Deadly Inspiration?

Teens Say Video Game Inspired Them in Deadly Highway Shooting

Grand Theft Auto, a video game that allows players to "fire" on people and cars in realistic, shoot-"em-up fashion, is a cash cow that propelled manufacturer Take Two Interactive to the top of the video game industry. For the middle and high school students who play the game for hours on end, it"s a means of escaping the mundaneness of teenage life.

But for two stepbrothers, 16-year-old William and 14-year-old Joshua Buckner, that escape turned deadly earlier this summer. They told police they were emulating Grand Theft Auto on the night of June 25 when they took shotguns to Interstate 40, near their Newport, Tenn., home, and opened fire on vehicles.

The boys told police they did not mean to hit people, but the results were catastrophic.

Aaron Hamel, a 45-year-old registered nurse from Knoxville, Tenn., traveling in a separate car, was killed.

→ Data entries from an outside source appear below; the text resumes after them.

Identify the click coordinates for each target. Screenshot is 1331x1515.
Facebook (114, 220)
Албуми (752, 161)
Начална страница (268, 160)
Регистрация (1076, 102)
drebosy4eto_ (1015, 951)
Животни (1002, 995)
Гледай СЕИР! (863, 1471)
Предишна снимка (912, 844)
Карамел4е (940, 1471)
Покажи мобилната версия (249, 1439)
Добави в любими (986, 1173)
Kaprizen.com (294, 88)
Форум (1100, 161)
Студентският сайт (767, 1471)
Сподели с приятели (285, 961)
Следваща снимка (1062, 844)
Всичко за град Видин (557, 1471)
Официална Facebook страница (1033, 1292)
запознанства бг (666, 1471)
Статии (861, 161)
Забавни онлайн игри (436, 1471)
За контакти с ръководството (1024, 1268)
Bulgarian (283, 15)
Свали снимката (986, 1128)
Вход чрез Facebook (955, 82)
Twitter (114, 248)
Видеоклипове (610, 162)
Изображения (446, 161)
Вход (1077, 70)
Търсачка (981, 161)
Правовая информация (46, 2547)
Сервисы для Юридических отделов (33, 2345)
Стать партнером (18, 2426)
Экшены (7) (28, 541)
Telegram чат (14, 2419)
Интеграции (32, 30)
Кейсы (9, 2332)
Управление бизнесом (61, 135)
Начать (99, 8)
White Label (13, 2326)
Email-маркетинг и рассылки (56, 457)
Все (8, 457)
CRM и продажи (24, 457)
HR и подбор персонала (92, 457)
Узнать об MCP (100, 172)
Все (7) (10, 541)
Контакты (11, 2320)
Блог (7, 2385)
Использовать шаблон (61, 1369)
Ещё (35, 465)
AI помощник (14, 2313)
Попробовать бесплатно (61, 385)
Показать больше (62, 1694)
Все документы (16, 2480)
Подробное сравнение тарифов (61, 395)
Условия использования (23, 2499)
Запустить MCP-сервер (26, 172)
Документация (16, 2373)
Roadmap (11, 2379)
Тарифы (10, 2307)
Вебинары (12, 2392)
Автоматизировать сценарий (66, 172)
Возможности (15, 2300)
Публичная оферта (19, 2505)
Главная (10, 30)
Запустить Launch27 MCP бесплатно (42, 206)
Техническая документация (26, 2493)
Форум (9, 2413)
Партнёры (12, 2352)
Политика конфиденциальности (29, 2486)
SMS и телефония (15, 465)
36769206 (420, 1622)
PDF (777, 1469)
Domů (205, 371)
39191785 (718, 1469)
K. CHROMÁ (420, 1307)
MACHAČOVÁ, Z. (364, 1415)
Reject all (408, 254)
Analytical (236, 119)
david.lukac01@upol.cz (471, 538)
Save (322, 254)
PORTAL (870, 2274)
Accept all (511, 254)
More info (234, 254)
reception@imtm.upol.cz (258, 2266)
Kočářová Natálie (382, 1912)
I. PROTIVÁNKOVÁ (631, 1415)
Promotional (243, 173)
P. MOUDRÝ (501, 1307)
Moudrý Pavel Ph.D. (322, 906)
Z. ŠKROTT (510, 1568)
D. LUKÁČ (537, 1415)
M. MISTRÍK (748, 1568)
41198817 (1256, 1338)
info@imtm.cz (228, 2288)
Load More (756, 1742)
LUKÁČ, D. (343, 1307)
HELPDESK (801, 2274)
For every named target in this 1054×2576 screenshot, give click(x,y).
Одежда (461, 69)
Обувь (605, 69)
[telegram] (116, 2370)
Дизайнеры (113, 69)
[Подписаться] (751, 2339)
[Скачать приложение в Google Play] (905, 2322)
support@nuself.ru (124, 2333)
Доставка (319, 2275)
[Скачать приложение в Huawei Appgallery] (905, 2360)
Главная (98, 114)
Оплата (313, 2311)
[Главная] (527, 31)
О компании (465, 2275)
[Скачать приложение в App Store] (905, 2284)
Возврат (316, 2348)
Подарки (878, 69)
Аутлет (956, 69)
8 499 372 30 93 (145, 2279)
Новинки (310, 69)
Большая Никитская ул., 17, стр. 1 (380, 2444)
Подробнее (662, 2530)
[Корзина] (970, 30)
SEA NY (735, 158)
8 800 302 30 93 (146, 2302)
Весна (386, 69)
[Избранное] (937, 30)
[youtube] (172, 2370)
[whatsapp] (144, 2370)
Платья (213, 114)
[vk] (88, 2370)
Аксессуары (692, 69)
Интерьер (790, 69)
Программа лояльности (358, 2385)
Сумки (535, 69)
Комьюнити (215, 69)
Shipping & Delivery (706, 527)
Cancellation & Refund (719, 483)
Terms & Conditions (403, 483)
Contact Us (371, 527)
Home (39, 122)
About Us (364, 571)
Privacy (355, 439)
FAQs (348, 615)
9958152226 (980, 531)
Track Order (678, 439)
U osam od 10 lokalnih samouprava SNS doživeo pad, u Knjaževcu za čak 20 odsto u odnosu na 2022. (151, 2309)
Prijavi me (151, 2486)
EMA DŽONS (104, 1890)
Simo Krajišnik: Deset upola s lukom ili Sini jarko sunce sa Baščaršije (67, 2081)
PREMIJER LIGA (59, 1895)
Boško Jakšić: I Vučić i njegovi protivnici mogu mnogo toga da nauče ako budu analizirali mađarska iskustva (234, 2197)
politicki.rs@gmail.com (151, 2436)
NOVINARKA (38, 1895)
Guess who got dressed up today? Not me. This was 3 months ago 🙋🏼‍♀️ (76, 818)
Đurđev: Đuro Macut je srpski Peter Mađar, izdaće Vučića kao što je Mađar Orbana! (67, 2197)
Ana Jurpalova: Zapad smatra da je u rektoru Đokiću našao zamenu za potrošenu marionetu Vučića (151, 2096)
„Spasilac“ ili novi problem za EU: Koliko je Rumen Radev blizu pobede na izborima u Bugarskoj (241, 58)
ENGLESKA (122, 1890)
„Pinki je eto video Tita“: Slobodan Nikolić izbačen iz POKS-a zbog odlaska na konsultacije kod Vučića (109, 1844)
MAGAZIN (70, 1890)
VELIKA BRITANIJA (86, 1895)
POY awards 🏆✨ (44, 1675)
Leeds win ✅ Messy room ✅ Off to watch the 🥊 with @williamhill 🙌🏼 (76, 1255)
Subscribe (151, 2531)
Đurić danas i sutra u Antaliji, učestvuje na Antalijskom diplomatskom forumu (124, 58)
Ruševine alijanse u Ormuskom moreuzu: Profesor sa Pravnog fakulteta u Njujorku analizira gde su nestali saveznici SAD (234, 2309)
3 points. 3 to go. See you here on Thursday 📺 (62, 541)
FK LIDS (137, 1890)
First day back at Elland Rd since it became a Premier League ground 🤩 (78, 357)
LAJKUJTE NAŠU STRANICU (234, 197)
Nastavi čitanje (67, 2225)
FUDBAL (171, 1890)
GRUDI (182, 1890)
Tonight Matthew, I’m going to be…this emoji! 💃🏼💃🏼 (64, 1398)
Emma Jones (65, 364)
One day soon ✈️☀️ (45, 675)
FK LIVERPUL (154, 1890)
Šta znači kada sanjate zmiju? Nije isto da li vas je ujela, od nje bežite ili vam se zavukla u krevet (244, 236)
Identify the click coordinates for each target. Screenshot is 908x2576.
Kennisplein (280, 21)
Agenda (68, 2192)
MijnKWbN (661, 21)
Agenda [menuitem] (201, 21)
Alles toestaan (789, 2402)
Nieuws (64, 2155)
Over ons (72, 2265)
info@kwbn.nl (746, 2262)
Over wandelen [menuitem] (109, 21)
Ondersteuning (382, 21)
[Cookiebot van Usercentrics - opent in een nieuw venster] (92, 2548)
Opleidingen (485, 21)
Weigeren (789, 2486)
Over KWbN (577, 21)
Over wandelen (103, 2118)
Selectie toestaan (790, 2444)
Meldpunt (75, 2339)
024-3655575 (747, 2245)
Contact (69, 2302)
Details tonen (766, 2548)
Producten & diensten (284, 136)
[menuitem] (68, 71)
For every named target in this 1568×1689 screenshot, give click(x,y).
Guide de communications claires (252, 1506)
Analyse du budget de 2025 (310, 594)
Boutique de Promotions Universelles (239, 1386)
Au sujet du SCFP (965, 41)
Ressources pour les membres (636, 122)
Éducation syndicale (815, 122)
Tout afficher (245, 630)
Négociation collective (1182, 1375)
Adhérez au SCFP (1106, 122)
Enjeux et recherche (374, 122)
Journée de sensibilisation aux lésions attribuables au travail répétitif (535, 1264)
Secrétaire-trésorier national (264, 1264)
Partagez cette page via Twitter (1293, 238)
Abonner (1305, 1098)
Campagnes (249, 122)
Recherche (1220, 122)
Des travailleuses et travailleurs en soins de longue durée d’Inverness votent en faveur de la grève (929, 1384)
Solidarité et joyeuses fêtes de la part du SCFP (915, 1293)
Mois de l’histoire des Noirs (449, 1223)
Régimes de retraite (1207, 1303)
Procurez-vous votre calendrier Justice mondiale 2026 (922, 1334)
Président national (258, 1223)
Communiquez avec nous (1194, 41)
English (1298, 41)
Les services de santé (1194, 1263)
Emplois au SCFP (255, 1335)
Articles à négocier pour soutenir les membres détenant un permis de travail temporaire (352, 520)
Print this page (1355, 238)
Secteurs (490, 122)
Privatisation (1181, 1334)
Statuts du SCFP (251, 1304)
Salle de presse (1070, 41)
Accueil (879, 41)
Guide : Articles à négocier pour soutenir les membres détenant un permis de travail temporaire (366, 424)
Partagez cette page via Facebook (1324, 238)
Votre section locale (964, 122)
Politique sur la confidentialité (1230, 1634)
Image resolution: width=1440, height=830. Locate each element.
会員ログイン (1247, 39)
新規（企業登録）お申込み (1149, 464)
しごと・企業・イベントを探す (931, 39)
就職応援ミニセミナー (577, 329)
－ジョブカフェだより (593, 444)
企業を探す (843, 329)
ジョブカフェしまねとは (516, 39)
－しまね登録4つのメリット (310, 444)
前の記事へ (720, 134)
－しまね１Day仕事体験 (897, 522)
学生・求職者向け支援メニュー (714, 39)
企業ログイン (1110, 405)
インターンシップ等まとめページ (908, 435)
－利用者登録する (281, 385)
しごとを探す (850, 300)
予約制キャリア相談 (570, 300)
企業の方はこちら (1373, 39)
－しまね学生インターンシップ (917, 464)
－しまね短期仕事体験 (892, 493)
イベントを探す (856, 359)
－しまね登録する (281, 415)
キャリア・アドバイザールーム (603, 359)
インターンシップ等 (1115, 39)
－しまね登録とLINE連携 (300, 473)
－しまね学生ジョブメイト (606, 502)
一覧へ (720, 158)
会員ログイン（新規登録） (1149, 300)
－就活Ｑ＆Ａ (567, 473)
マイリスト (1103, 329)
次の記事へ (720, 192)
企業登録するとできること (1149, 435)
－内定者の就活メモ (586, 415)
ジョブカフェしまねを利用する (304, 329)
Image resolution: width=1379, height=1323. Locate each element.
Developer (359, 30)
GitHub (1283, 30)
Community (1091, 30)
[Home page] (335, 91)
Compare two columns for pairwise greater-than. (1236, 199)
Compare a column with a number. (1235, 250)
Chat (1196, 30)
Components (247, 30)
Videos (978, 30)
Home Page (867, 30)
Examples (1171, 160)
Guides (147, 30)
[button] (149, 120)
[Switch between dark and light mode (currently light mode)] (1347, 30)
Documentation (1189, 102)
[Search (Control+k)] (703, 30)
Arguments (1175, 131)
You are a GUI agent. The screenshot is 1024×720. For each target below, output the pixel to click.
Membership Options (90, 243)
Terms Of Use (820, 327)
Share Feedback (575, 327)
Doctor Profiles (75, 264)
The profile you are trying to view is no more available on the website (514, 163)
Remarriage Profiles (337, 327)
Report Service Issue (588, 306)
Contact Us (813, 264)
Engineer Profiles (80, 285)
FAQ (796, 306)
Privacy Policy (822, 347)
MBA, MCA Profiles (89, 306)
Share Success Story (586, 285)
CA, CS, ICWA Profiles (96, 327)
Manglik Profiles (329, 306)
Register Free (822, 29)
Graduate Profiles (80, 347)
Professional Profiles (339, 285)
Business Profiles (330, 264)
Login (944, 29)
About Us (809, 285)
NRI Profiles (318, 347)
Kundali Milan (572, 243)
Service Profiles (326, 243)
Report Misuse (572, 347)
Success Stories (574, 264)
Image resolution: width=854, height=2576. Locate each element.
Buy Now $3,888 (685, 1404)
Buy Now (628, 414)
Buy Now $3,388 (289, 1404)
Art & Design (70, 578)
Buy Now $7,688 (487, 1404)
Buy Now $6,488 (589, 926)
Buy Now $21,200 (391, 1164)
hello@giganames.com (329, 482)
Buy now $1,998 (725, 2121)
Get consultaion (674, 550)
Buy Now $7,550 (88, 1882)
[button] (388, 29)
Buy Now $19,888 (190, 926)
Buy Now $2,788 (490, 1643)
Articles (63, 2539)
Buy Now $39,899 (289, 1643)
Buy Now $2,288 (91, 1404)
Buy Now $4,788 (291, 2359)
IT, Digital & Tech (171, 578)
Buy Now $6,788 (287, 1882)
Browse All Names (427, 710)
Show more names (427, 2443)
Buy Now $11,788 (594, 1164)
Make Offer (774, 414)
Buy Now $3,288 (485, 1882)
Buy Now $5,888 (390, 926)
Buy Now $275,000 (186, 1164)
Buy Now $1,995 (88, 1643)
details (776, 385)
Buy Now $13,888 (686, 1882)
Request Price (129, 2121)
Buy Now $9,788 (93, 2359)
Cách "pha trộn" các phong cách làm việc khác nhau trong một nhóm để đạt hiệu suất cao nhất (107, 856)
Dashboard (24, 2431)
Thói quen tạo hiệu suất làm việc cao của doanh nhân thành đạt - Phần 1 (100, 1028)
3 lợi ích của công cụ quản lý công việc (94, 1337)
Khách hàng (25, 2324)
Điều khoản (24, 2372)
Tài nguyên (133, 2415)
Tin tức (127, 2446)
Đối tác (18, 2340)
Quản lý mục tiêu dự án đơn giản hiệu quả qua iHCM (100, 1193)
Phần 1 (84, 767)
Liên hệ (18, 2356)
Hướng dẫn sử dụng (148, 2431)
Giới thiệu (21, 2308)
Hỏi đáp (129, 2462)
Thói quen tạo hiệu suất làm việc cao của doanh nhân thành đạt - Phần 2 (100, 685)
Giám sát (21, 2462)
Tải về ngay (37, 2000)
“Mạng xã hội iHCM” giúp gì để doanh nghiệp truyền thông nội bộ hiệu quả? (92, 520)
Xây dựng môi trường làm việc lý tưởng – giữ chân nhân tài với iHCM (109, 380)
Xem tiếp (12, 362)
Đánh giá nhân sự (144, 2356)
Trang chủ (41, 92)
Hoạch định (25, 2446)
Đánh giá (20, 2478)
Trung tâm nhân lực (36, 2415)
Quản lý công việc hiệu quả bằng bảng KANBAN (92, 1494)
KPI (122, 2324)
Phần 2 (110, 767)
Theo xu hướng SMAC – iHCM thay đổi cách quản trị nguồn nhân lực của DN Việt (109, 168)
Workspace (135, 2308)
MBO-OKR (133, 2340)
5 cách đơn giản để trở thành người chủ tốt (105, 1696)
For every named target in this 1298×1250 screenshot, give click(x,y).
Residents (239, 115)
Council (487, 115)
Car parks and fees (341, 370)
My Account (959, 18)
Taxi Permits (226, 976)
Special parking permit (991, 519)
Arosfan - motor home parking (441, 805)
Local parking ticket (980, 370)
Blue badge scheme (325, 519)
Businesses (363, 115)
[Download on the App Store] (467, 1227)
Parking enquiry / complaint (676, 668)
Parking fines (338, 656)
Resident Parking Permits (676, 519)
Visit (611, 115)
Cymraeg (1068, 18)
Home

"We were driving down the interstate, back from a great trip," said Hamel"s cousin, Denise Deneau. "My cousin said, "Look at those flowers," and then all of sudden through my window came a bullet. The heat was so much I could feel it. On my lap, I saw broken glass and lots of blood. I thought I had been shot."

But it was Hamel who had been shot. He had a bullet hole in his temple, and it was gushing blood as the car careened out of control at 70 mph, going against traffic, she said. The car finally came to a stop after hitting a guard rail.